Support a diagnosis of congestive heart failure (CHF).
B-type natriuretic peptide (BNP), also referred to as brain natriuretic peptide, is a member of a family of structurally similar peptide hormones that includes atrial natriuretic peptide.1 BNP is a 32-amino-acid peptide that contains a 17-amino-acid ring structure that is formed as the result of an internal disulfide bond. BNP is predominantly secreted by the ventricles of the heart in response to increased pressure. BNP acts as a vasodilator and has diuretic and natriuretic properties. BNP suppresses both sympathetic tone and the renin-angiotensin system. These physiologic effects serve to reduce intraventricular pressure and improve the symptoms of congestive heart failure (CHF).

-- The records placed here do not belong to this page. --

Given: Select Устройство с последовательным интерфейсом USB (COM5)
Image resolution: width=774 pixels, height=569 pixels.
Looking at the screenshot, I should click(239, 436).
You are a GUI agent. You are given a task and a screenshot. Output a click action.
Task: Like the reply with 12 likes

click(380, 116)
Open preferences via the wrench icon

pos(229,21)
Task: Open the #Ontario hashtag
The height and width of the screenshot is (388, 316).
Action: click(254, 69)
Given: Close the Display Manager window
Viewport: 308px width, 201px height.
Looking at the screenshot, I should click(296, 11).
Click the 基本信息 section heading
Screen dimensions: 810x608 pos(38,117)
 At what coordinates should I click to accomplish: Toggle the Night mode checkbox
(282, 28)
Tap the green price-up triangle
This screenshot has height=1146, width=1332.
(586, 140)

BNP levels increase with age and can be transiently increased by vigorous exercise.1,2 BNP levels correlate with end-diastolic pressure and tend to be increased in patients with diminished left ventricular ejection fraction.1,3 BNP levels have been shown to be useful in the diagnosis of patients with symptoms that are consistent with CHF. Maisel and coworkers4 found that a BNP cutoff of 75 pg/mL could be used to predict systolic and/or diastolic abnormalities accurately in symptomatic patients referred to echocardiology for left ventricular function studies. They found that this cutoff identified patients with abnormal function from a population of 200 patients with a sensitivity of 95.9%, specificity of 86%, positive predictive value of 98%, and a negative predictive value of 89%. The overall accuracy of the diagnosis with a cutoff of 75 pg/mL was 93%. These results were similar to those found by Dao and coworkers.5 They found that BNP levels could be used to accurately identify patients with CHF from a population of patients presenting at the emergency room with shortness of breath (dyspnea). They found that a BNP value >80 pg/mL could be used to identify patients with CHF from this population with a sensitivity of 97%, specificity of 98%, positive predictive value of 92%, and a negative predictive value of 98%.6
1. Maisel A. B-type natriuretic peptide levels: A potential novel “white count” for congestive heart failure. J Card Fail. 2001; 7(2):183-193. PubMed 11420771
2. McNairy M, Gardetto N, Clopton P, et al. Stability of B-type natriuretic peptide levels during exercise in patients with congestive heart failure: Implications for outpatient monitoring with B-type natriuretic peptide. Am Heart J. 2002; 143(3):406-411. PubMed 11868044
3. Valli N, Georges A, Corcuff JB, et al. Assessment of brain natriuretic peptide in patients with suspected heart failure: Comparison with radionuclide ventriculography data. Clin Chim Acta. 2001; 306(1-2):19-26. PubMed 11282090
4. Maisel AS, Koon J, Krishnaswamy P, et al. Utility of B-natriuretic peptide as a rapid, point-of-care test for screening patients undergoing echocardiography to determine left ventricular dysfunction. Am Heart J. 2001; 141(3):367-374. PubMed 11231433
5. Dao Q, Krishnaswamy P, Kazanegra R, et al. Utility of B-type natriuretic peptide in the diagnosis of congestive heart failure in an urgent-care setting. J Am Coll Cardiol. 2001; 37(2):379-385. PubMed 11216950
6. Wu AH, Packer M, Smith A et al. Analytical and clinical evaluation of the Bayer ADVIA Centaur Automated B-type natriuretic peptide assay in patients with heart failure: A multisite study. Clin Chem. 2004 May; 50(5):867-873.
This test may exhibit interference when sample is collected from a person who is consuming a supplement with a high dose of biotin (also termed as vitamin B7 or B8, vitamin H, or coenzyme R). It is recommended to ask all patients who may be indicated for this test about biotin supplementation. Patients should be cautioned to stop biotin consumption at least 72 hours prior to the collection of a sample.
Lavender-top (EDTA) tube.
Do not collect in glass. Collect in a plastic lavender-top (EDTA) tube. Centrifuge and transfer the plasma into a LabCorp PP transpak frozen purple tube with screw cap (LabCorp N° 49482). Freeze within 24 hours and maintain frozen until tested. To avoid delays in turnaround time when requesting multiple tests on frozen samples, please submit separate frozen specimens for each test requested.
Freeze. Unstable at room temperature. Stable refrigerated up to 24 hours or frozen up to 9 months.